PG chameleon hackish fork
Inspired by PG loader, I’ve extended PG chameleon so that we can define transformations for some specific fields. In this fork, I’ve only implemented the django duration field required transformation. It does not have the same extensibility as PG loader, so we need to modify the code if a different transformation is needed. I should do a proper PR with extra docs one day.
Result
After a couple of weeks of testing we were ready to the actual migration. It was a susprisingly smooth deploy. 2 hours from the deploy we were still waiting for the first bug. Only then we realized that it was a real success.

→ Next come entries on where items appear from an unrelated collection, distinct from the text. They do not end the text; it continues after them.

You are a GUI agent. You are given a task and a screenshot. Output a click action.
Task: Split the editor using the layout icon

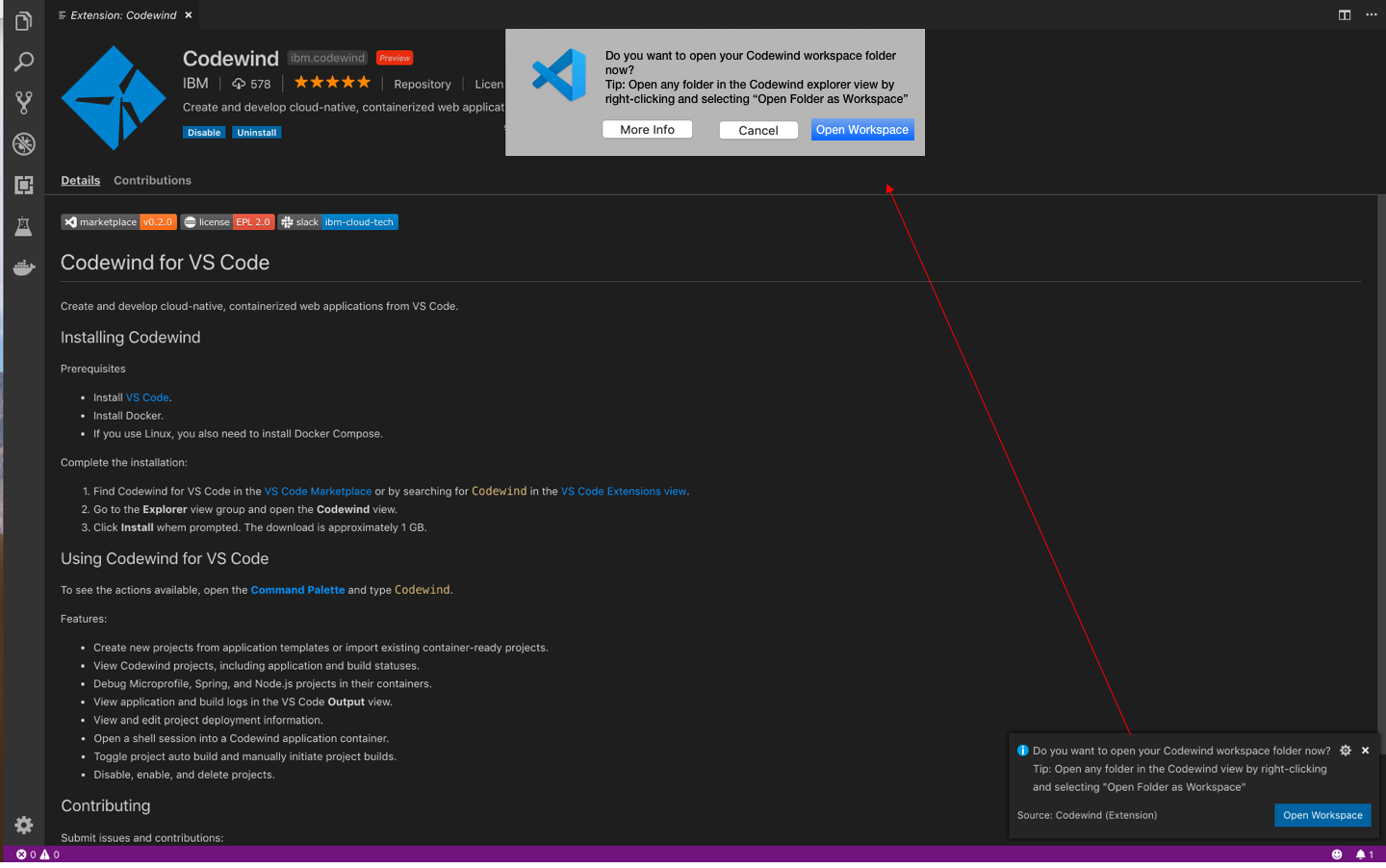1344,14
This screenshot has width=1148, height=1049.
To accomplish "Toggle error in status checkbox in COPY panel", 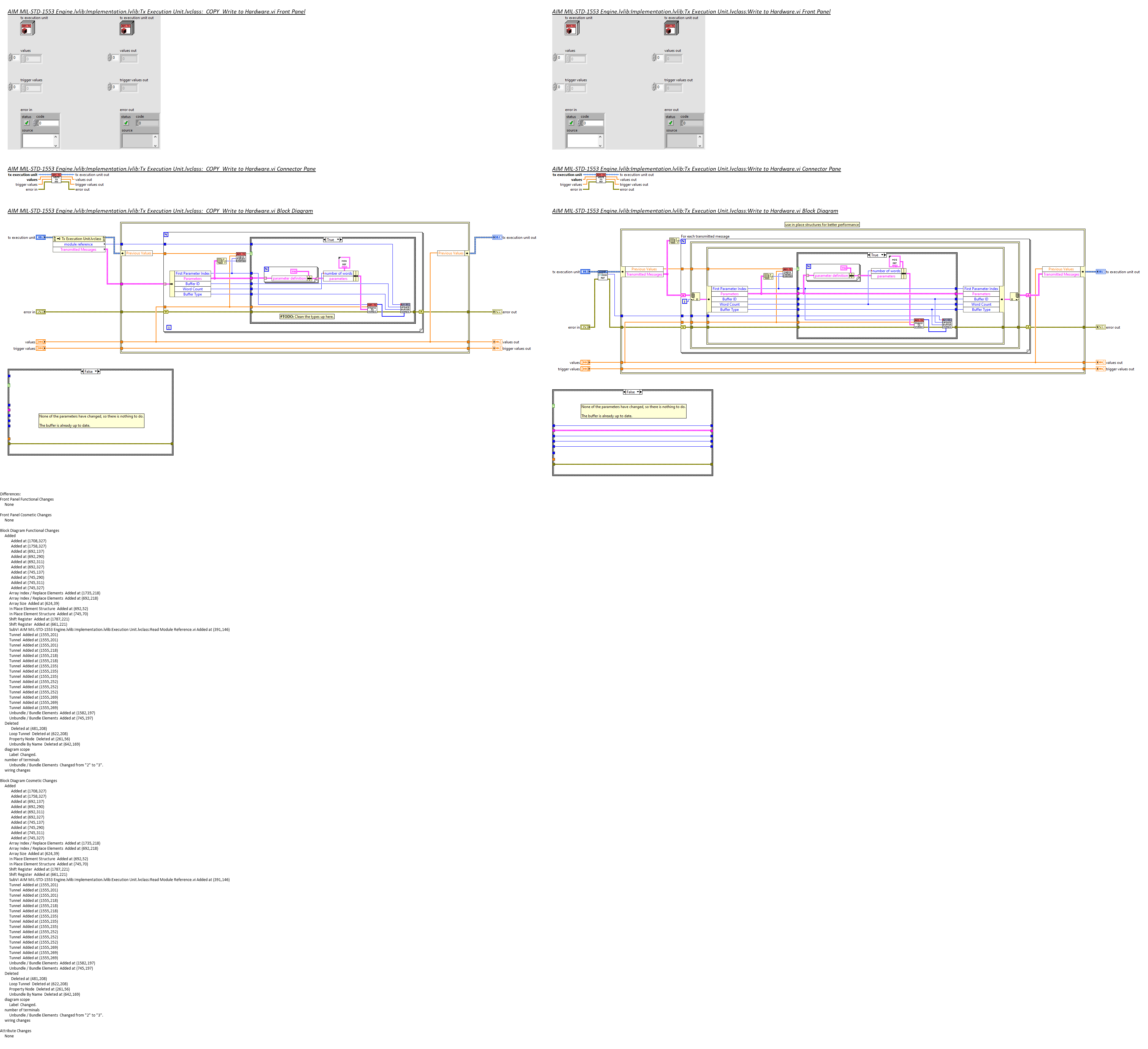I will coord(26,123).
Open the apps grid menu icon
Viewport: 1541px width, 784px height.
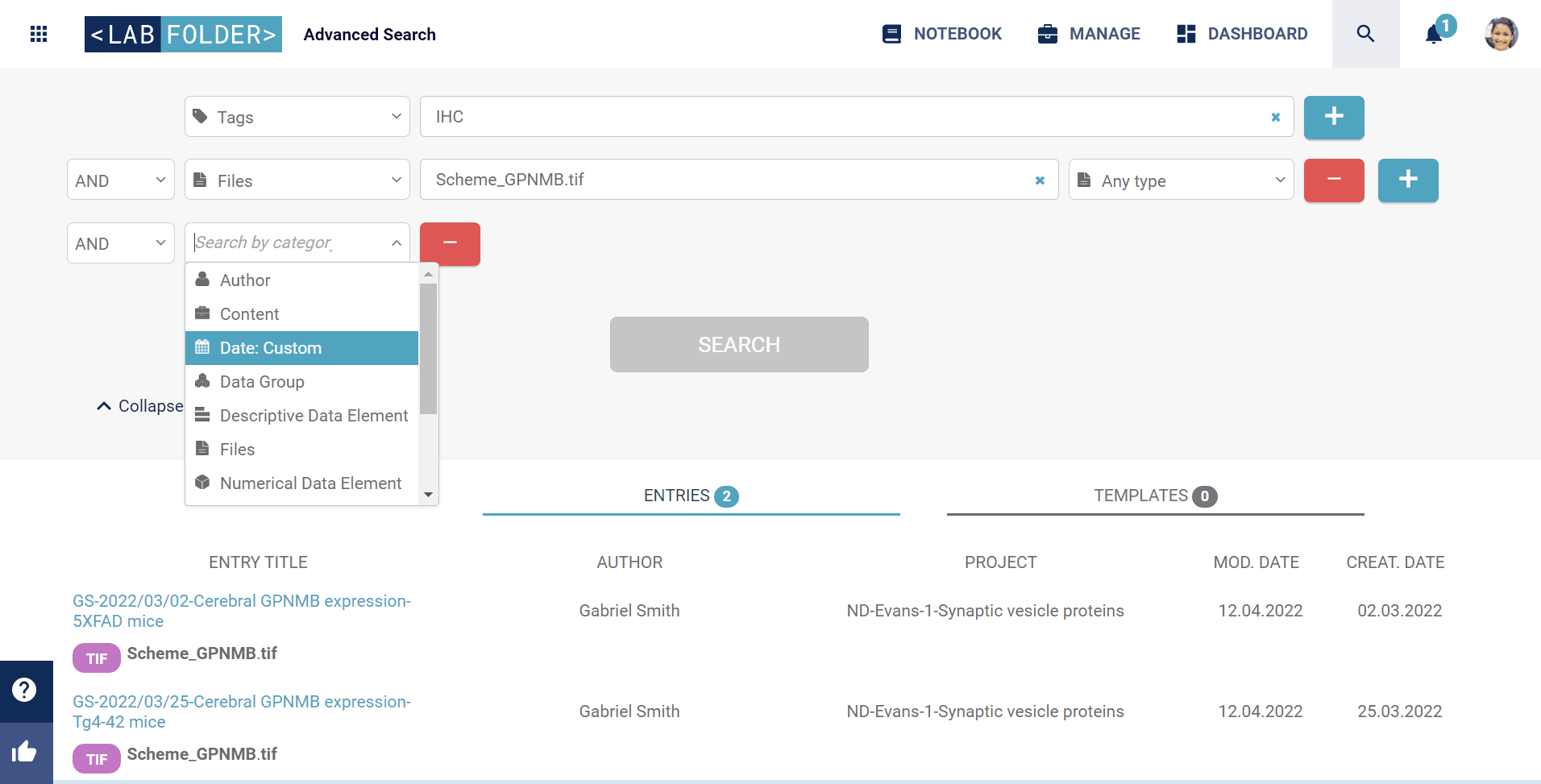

I cannot say that it was 100% because a few weeks later we found a minor bug in one of our TypeScript services (point for Django as a good ORM here).
When we had MySQL, I was always reluctant to implement features and business logic inside the DB. First, because MySQL did not provide enough resources. Then, I knew that keeping everything inside Django would make this eventual migration easier. After this point, I became confident in implementing things in the DB side PostgreSQL side. It was a turning point in my dev career. PostgreSQL quickly become my tool of choice instead of python.